WHAT TO PRODUCE: In the records below, find the line that contains "Screen dimensions: 2576x1449", then transcribe it and every later line exactly, stopping at the final line.

[Stored items]
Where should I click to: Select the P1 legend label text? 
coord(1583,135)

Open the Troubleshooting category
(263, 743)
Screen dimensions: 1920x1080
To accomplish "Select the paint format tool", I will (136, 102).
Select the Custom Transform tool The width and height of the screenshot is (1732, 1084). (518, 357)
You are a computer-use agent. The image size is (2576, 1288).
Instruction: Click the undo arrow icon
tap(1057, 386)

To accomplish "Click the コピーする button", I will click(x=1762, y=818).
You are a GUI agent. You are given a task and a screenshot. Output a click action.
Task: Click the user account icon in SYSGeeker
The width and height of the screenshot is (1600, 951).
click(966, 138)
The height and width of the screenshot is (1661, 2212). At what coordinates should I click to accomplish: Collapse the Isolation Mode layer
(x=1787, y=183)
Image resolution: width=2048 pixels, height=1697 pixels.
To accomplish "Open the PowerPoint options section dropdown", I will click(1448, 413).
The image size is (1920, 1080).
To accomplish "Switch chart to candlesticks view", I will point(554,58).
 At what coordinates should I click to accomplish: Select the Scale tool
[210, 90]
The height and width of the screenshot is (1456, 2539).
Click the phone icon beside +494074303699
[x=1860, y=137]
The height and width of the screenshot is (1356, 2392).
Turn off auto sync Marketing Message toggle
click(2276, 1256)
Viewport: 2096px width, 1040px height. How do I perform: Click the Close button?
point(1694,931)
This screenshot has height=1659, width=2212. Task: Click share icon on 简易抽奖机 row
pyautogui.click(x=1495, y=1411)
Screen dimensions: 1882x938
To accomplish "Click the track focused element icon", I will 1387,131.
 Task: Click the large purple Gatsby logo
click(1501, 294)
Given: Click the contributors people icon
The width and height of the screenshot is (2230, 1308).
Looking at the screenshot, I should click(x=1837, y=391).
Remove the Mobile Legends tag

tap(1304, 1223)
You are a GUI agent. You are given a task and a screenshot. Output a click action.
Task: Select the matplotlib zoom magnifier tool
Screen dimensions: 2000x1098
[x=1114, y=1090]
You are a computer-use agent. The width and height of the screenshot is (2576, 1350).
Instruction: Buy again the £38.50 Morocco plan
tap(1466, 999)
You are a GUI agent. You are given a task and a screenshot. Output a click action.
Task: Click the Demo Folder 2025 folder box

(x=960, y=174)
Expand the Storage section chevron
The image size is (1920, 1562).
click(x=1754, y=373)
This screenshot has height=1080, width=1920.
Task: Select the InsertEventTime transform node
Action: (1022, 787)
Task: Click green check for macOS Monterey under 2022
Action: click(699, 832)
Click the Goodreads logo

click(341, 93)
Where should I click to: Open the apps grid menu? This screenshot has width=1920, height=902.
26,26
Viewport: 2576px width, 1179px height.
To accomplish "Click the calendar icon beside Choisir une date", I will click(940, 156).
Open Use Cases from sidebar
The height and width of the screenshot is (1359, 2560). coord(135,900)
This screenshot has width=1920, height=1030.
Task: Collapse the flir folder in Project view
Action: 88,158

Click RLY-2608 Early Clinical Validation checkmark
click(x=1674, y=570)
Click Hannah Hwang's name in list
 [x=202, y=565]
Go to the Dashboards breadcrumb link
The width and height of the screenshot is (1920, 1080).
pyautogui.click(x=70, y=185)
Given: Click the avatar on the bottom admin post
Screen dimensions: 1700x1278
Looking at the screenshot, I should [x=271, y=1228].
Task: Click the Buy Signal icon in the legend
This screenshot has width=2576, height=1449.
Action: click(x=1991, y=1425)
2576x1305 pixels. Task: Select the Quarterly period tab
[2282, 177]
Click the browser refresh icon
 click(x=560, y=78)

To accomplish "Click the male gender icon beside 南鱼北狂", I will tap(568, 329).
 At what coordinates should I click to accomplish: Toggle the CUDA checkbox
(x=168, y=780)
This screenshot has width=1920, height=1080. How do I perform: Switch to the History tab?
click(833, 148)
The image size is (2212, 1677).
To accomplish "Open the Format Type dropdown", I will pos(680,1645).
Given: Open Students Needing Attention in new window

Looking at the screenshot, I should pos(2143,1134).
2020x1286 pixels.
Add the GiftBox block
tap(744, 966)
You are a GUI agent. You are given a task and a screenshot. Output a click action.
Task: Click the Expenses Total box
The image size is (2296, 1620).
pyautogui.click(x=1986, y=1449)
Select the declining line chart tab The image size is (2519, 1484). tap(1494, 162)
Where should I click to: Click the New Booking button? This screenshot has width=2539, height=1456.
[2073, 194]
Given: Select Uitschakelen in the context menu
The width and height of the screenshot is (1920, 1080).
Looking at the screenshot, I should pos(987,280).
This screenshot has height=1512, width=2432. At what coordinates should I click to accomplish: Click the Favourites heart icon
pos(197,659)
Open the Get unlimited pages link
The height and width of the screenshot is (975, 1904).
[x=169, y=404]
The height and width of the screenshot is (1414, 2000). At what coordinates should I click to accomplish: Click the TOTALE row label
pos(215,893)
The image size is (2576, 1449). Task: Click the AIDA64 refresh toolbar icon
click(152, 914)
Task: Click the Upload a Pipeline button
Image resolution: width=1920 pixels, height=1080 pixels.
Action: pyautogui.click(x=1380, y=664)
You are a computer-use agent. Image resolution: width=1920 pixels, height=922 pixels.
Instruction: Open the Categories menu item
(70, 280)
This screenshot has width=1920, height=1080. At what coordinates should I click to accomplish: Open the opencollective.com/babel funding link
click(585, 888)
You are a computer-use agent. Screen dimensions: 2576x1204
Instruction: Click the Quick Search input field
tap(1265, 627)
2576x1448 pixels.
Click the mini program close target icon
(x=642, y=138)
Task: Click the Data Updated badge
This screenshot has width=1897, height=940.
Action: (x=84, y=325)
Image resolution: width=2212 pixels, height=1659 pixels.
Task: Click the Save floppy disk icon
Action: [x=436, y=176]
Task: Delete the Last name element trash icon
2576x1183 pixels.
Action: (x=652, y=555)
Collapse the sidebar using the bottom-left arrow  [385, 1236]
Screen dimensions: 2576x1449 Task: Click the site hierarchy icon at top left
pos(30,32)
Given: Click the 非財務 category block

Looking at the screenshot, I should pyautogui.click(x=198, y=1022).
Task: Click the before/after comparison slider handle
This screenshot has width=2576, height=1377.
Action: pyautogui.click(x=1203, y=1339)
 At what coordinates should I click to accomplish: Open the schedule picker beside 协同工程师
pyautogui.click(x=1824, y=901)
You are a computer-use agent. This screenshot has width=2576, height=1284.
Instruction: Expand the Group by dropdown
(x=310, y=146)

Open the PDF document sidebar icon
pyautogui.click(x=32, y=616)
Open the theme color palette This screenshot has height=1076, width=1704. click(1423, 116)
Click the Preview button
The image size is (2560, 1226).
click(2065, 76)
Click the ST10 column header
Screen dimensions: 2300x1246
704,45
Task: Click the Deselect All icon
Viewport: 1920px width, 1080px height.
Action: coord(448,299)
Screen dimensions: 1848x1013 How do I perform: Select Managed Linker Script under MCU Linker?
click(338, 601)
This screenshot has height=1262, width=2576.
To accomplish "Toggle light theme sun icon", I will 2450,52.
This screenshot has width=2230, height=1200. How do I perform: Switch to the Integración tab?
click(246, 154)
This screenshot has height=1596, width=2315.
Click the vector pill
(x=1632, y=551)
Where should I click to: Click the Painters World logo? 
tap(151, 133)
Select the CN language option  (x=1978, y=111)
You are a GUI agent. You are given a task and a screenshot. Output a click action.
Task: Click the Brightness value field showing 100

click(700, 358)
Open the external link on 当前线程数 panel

RESPONSE AREA:
Screen dimensions: 2576x1449 Task: Click the site hierarchy icon at top left
pos(30,32)
Given: Click the 非財務 category block

Looking at the screenshot, I should pyautogui.click(x=198, y=1022).
Task: Click the before/after comparison slider handle
This screenshot has width=2576, height=1377.
Action: pyautogui.click(x=1203, y=1339)
 At what coordinates should I click to accomplish: Open the schedule picker beside 协同工程师
pyautogui.click(x=1824, y=901)
You are a computer-use agent. This screenshot has width=2576, height=1284.
Instruction: Expand the Group by dropdown
(x=310, y=146)

Open the PDF document sidebar icon
pyautogui.click(x=32, y=616)
Open the theme color palette This screenshot has height=1076, width=1704. click(1423, 116)
Click the Preview button
The image size is (2560, 1226).
click(2065, 76)
Click the ST10 column header
Screen dimensions: 2300x1246
704,45
Task: Click the Deselect All icon
Viewport: 1920px width, 1080px height.
Action: coord(448,299)
Screen dimensions: 1848x1013 How do I perform: Select Managed Linker Script under MCU Linker?
click(338, 601)
This screenshot has height=1262, width=2576.
To accomplish "Toggle light theme sun icon", I will 2450,52.
This screenshot has width=2230, height=1200. How do I perform: Switch to the Integración tab?
click(246, 154)
This screenshot has height=1596, width=2315.
Click the vector pill
(x=1632, y=551)
Where should I click to: Click the Painters World logo? 
tap(151, 133)
Select the CN language option  (x=1978, y=111)
You are a GUI agent. You are given a task and a screenshot. Output a click action.
Task: Click the Brightness value field showing 100

click(700, 358)
Open the external link on 当前线程数 panel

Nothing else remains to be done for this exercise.